Description
Long non-coding RNAs (lncRNAs) are abundant in mammalian transcriptomes. However, it remains unclear how many of them are functional, and how their functions are performed. LncRNAs seem to be poorly conserved at the sequence level, but some of them share conserved structural elements and are present at syntenic genomic positions in different species.
A recent study revealed that secondary structure constrains sequence variation in lncRNAs, so that polymorphisms are depleted in low accessibility regions and tend to be neutral with respect to structural stability. This is in contrast with previous analyses that dismissed relationships between structure and sequence evolution in lncRNAs. A crucial difference in the former study is that the considered structural feature, accessibility, is computed from an ensemble of thermodynamically stable structures. Moreover, high-throughput structure probing shows that many lncRNA sites exhibit positive signals for both single- and double-strand specific enzymes, suggesting several structures may coexist.

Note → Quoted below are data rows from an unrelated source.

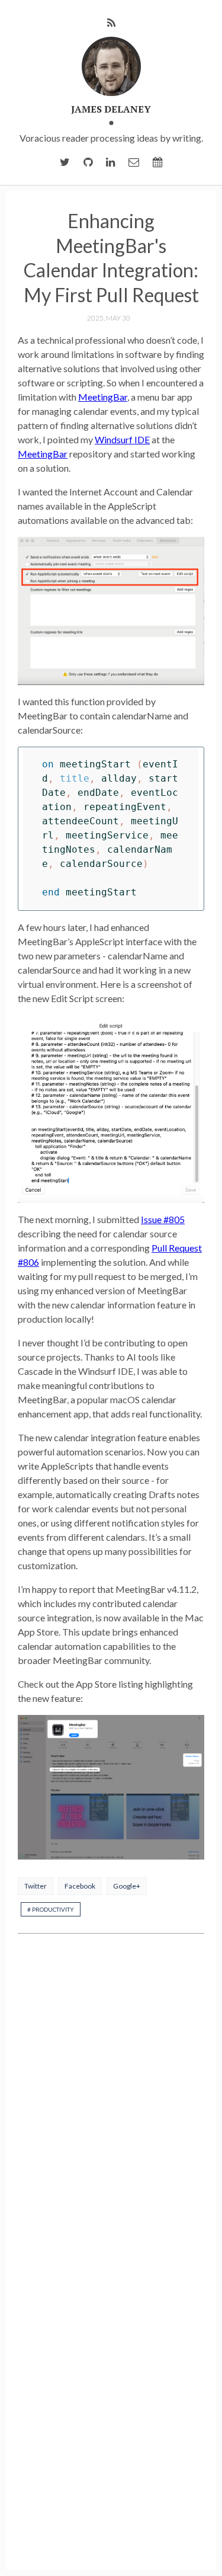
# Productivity (50, 1909)
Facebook (80, 1885)
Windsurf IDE (122, 439)
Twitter (35, 1885)
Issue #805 (163, 1219)
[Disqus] (111, 2099)
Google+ (126, 1885)
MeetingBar (102, 396)
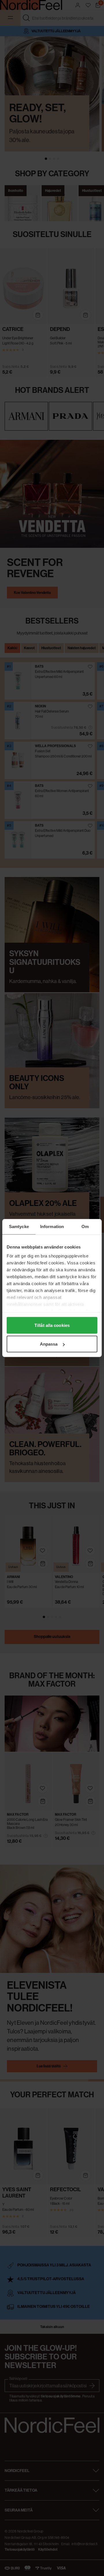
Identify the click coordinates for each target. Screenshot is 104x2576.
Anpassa (49, 1344)
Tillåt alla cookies (52, 1325)
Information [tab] (52, 1226)
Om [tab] (85, 1226)
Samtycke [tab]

Based on this, I argue that the difficulty of identifying links between sequence and structure in lncRNAs results in part from limitations imposed by assuming a single, stable structure. I thus propose to consider ensembles of co-existing structures in lncRNAs, and develop a new computational framework that enables this. Using this new paradigm, I will study lncRNAs from animals and fungi by coupling experimental data from RNA structure probing to novel computational approaches that overcome current limitations. Overall, this novel multidisciplinary approach will profoundly impact our understanding of the evolution of lncRNAs. Furthermore, my project should help to fill the gap between structure and function of lncRNAs in different species. Moreover, as many lncRNAs are involved in a variety of human diseases, these results may provide insights towards novel clinical applications.